File Write Protected | sorry if this is the wrong forum
I am writing an address book and when you change the name of a contact, the old file needs to be deleted. I am writing this using eclipse running on an Ubuntu 6.06LTS box. When I try to delete the file using .delete(), it is unable to. Using .canWrite() returns the file as being write protected. I used the chmod command to set the permissions to 777 ( read/write/execute for owner/group/everyone ) but it still sees it as protected. I have double, triple, and quadruple checked that I close all streams that could possibly be accessing the file.
What should I do?
Maybe some other process has the file open?
are you sure your program isn't reading the file and then trying to delete it before closing the reading stream?
The only thing that accesses it would be a check to see if that file exists...
boolean fileExists = (new File("contacts/" + first + ' ' + last + ".con")).exists();
if (fileExists) {
//Do nothing, just overwrite file...
} else { //file alwasy write protected?!
//Delete original contact file, then write new file
boolean write = (new File(addressBookPanel.contactList.getSelectedValue().toString() + ".con")).canWrite();
if (!write) {
System.err.println("File \"" + addressBookPanel.contactList.getSelectedValue().toString() + ".con\" write protected.");
}
boolean deleted = (new File(addressBookPanel.contactList.getSelectedValue().toString() + ".con")).delete();
if (!deleted) {
System.err.println("Deletion of contact file \"" + addressBookPanel.contactList.getSelectedValue().toString() + ".con\" failed.");
}
}
Message was edited by:
mazikowski
Why are you trying to delete a file if the target file doesn't exist? and why are you concluding that a file was write-protected when File.exists() returns false?Something wrong here.
No, what it does is it checks if the file first + " " + last + ".con" exists. If it does, meaning that the name for that contact hasn't been altered, it just saves over that file. If the file doesn't exist, meaning the name has been altered, it deletes the old file(currently selected name in the JList) and creates a new one using the new name.
so, nobody knows what could be causing this or how i could fix it?i have tried everything i can think of
File.canWrite() returns false if the file doesn't exist as well as if it is write protected. Is that a possibility? That would also explain the delete failure.
How did I not think of that!?!?
Well, that's my problem, it is unable to find the file... according to my test output:
The name of the file it should delete, based on the .toString() output from a JList (the same method used to open the file, which works fine)

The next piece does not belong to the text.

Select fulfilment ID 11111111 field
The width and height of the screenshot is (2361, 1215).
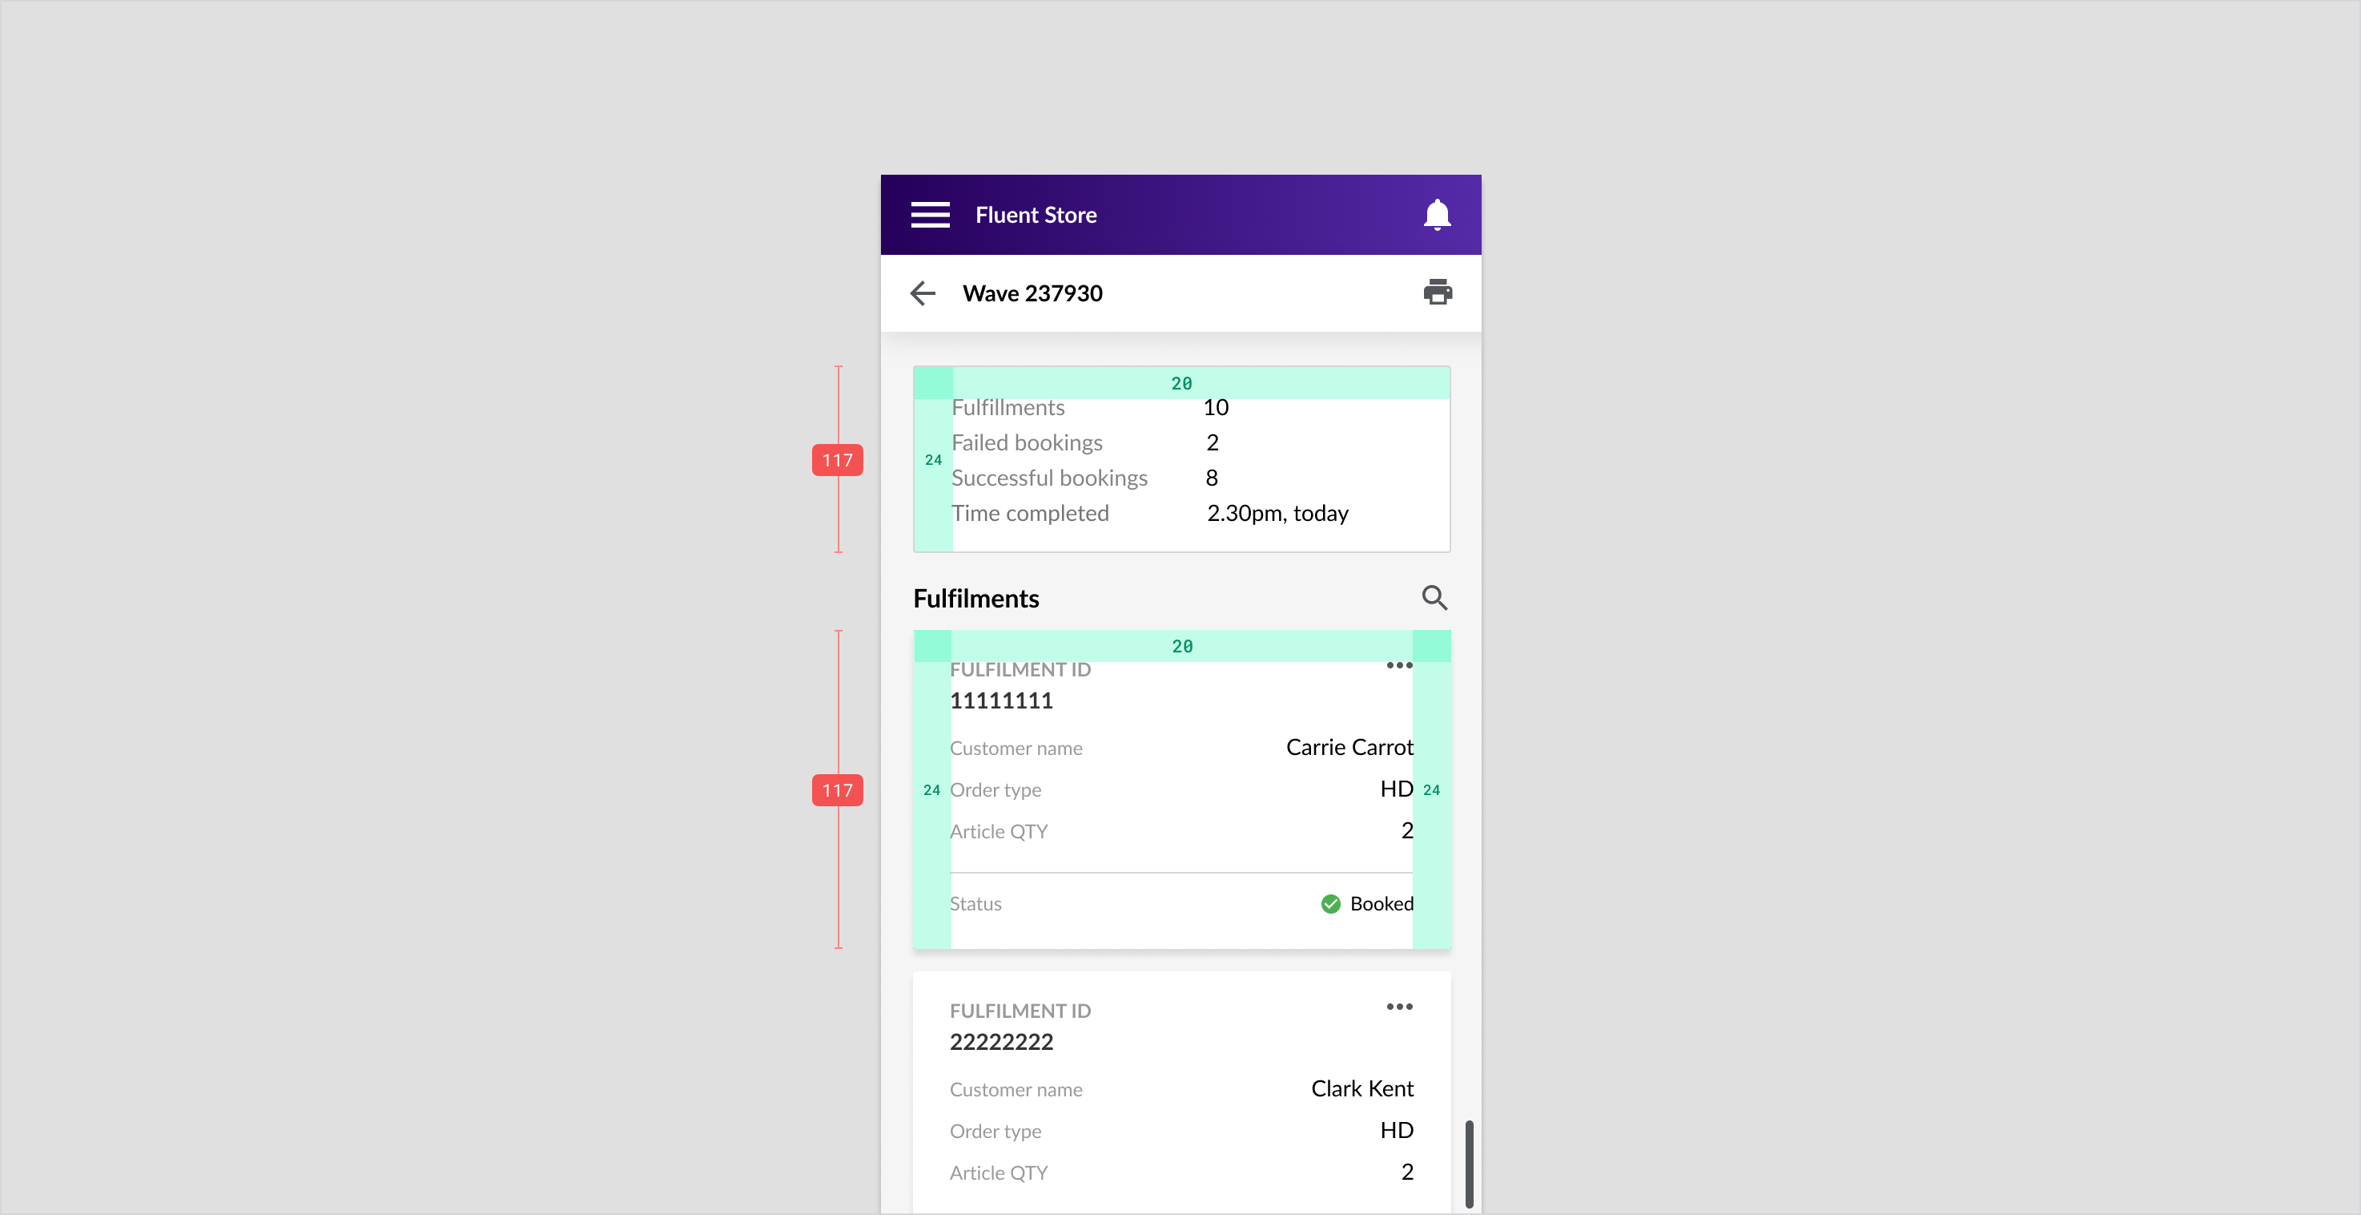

I find it strange that it can find the file and open it, yet .exists() returns false. Any ideas on what could possibly cause something like this?
Thanks for the help!
James Mazikowski
Typo somewhere. You keep creating new File objects ostensibly representing the same thing. Construct one, and use it to both existence-test and open the file.
I feel really stupid now. The reason it said the file didn't exist was because it was looking for ./file instead of ./contacts/file!Thanks for your help!
> are you sure your program isn't reading the file and then trying > to delete it before closing the reading stream?A sidenote: under Unix including Linux it is possible to delete (unlink) or rename (move) an open file.